Work to be completed:
Copy exactly the passage of the sermon text below that begins with the words containing "He came out" and ends with "Absalom, your son.".

Extracted text:
We've lost our voice. We're looked upon as bigots, intolerant, out of step with the new order, unneeded, unwanted, unheeded, unnecessary. And society itself, just like in the days of David has risen up, they've established in great measure a love for this new order, and they're pushing the testimony of God as we see it into the wilderness.

And there's a weeping beginning, a sorrow, as people are beginning to understand, oh God, what have we done? God almighty, what have we forsaken? Lord Jesus Christ, how have we let go the blessing of your life and presence that was once part of our nation, gave us giftings and abilities and prosperity perhaps beyond measure in the history of the world? Life, liberty were ours. What happened to us? Why did we let it slip through our fingers? And then even worse, in 2 Samuel 16 verses 5 to 8, there was a man called Shimei who came out on the hillside as David is being driven with his entourage into the wilderness. It says, verse 5 of 2 Samuel 16, now when King David came to Behorim, there was a man from the family of the house of Saul whose name was Shimei, the son of Gerah.

He came out cursing continuously as he came, and he threw stones at David, and at all the servants of King David, and all the people, and all the mighty men were on his right hand and on his left. Shimei also said thus when he cursed, come out, come out you bloodthirsty man, you rogue. The Lord has brought upon you all the blood of the house of Saul in whose place you have reigned, and the Lord has delivered the kingdom into the hand of Absalom, your son.

So now you are caught in your own evil because you are a bloodthirsty man. Now this was an unrestrained voice of cursing had risen against him in the land. Unthinkable, unimaginable, only several years before that this could be allowed to even exist, that cursing could rise up against the anointing of God, the presence of God, the order of God, and suddenly this man Shimei is standing there, and those that were left that had strength and might still upon them said to David, let us go and take his head off.

Data:
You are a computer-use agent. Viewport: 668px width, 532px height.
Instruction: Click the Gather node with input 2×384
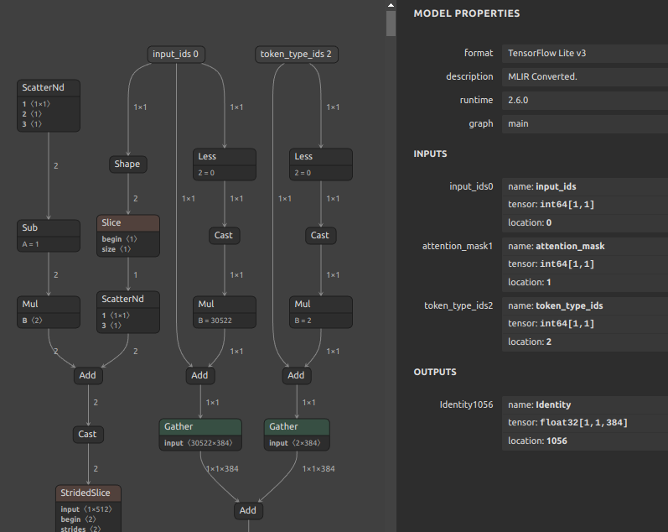tap(297, 435)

Reply:
He came out cursing continuously as he came, and he threw stones at David, and at all the servants of King David, and all the people, and all the mighty men were on his right hand and on his left. Shimei also said thus when he cursed, come out, come out you bloodthirsty man, you rogue. The Lord has brought upon you all the blood of the house of Saul in whose place you have reigned, and the Lord has delivered the kingdom into the hand of Absalom, your son.